-- Opening Marker --

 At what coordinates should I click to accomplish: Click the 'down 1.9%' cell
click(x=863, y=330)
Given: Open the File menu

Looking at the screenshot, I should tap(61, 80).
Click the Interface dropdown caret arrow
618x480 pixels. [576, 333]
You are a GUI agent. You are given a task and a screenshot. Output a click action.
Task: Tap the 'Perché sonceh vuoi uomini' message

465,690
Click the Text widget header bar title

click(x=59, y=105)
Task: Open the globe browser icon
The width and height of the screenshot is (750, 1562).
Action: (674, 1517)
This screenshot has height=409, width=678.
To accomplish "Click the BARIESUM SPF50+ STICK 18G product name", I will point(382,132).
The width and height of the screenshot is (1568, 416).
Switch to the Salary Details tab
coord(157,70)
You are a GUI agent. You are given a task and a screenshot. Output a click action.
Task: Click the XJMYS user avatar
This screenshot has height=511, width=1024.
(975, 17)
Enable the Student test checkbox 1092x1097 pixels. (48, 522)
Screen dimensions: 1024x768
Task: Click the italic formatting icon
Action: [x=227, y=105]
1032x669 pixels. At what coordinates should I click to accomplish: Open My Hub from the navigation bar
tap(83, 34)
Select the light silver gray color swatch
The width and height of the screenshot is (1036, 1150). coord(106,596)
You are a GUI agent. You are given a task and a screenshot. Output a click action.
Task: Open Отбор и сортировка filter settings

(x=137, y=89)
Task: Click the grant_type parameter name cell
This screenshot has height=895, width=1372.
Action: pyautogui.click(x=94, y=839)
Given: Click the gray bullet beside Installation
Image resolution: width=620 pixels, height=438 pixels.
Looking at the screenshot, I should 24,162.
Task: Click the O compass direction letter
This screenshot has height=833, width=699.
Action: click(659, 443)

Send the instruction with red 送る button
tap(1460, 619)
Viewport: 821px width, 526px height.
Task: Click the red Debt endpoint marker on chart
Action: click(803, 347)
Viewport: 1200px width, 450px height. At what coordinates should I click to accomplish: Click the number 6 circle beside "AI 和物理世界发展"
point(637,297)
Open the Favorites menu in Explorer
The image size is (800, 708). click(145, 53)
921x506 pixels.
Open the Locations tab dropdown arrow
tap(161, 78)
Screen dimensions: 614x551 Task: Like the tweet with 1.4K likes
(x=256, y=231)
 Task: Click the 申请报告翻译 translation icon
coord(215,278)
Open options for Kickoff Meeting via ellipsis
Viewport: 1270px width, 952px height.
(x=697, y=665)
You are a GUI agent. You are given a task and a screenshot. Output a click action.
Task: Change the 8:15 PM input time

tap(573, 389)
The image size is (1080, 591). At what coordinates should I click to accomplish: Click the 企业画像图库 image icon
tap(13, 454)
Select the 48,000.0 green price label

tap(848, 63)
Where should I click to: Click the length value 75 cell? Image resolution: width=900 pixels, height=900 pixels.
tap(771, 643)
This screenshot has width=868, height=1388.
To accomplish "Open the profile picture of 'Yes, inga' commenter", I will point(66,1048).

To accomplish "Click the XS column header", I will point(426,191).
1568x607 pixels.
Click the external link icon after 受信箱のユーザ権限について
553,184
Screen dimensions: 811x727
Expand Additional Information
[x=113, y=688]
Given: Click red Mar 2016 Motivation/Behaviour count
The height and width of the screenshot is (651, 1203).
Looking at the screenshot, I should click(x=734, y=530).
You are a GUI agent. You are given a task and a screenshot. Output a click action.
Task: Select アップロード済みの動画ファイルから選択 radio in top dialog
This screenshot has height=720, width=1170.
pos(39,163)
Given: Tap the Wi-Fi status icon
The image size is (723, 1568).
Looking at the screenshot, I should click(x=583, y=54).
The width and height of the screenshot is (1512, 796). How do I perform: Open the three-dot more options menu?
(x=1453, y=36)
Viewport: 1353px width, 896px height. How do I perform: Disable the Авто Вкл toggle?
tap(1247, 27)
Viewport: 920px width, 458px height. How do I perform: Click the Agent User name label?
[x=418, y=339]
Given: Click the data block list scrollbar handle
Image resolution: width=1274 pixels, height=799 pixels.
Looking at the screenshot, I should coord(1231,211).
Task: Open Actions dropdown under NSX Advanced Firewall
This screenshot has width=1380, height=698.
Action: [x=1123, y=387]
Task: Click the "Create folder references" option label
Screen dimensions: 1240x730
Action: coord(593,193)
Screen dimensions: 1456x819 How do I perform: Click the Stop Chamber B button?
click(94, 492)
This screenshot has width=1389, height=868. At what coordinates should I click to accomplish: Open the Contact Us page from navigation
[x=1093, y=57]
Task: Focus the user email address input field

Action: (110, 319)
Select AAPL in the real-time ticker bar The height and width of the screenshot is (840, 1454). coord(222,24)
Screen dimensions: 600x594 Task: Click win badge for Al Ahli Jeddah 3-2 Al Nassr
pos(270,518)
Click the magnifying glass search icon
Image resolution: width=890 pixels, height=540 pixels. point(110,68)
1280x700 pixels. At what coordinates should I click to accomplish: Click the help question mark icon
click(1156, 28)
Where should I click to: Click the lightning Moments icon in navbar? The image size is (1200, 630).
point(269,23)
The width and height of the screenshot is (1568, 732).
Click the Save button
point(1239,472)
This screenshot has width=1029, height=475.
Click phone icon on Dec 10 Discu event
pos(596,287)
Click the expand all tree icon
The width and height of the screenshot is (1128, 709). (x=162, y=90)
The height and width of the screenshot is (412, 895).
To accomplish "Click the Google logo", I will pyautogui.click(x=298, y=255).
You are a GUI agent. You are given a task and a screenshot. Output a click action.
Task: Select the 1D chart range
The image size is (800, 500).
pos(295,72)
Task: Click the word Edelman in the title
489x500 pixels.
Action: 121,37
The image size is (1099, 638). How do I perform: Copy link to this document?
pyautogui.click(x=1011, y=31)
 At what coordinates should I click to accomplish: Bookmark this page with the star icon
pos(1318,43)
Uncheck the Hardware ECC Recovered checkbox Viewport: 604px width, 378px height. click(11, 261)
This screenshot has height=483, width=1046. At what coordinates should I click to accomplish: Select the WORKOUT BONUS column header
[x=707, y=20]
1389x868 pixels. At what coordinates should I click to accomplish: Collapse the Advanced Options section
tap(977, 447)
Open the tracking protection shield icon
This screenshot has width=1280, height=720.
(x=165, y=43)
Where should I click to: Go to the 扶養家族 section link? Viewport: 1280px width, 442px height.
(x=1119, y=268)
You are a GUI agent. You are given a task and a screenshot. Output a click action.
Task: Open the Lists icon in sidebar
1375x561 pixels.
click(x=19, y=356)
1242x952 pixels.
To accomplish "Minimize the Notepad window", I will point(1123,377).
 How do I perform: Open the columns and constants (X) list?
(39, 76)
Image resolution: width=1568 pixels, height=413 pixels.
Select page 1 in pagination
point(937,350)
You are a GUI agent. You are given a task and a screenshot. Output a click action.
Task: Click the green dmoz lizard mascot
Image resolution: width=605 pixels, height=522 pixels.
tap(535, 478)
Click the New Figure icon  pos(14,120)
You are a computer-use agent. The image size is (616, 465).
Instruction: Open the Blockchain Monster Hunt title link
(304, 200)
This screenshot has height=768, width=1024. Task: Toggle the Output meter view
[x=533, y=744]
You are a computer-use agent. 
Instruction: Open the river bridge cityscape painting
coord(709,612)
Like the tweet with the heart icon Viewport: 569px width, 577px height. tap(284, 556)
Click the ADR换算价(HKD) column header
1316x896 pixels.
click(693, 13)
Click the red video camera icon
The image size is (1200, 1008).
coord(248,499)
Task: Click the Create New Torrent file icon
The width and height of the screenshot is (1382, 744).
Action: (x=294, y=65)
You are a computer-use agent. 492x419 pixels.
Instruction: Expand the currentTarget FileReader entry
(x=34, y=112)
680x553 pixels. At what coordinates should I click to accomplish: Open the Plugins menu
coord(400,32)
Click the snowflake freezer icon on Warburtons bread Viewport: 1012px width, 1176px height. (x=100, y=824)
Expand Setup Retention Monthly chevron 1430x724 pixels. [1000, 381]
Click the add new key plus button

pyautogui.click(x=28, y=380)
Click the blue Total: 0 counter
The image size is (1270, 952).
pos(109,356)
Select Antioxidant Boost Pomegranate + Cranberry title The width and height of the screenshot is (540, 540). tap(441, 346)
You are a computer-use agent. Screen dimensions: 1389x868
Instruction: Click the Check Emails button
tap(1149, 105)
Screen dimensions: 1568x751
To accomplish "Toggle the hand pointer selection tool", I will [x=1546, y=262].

-- Closing Marker --

• **Task statement**
The answer must consist of every line from the entries above that contains "computer".

• **Answer area**
You are a computer-use agent. The image size is (616, 465).
You are a computer-use agent. 
You are a computer-use agent. 492x419 pixels.
You are a computer-use agent. Screen dimensions: 1389x868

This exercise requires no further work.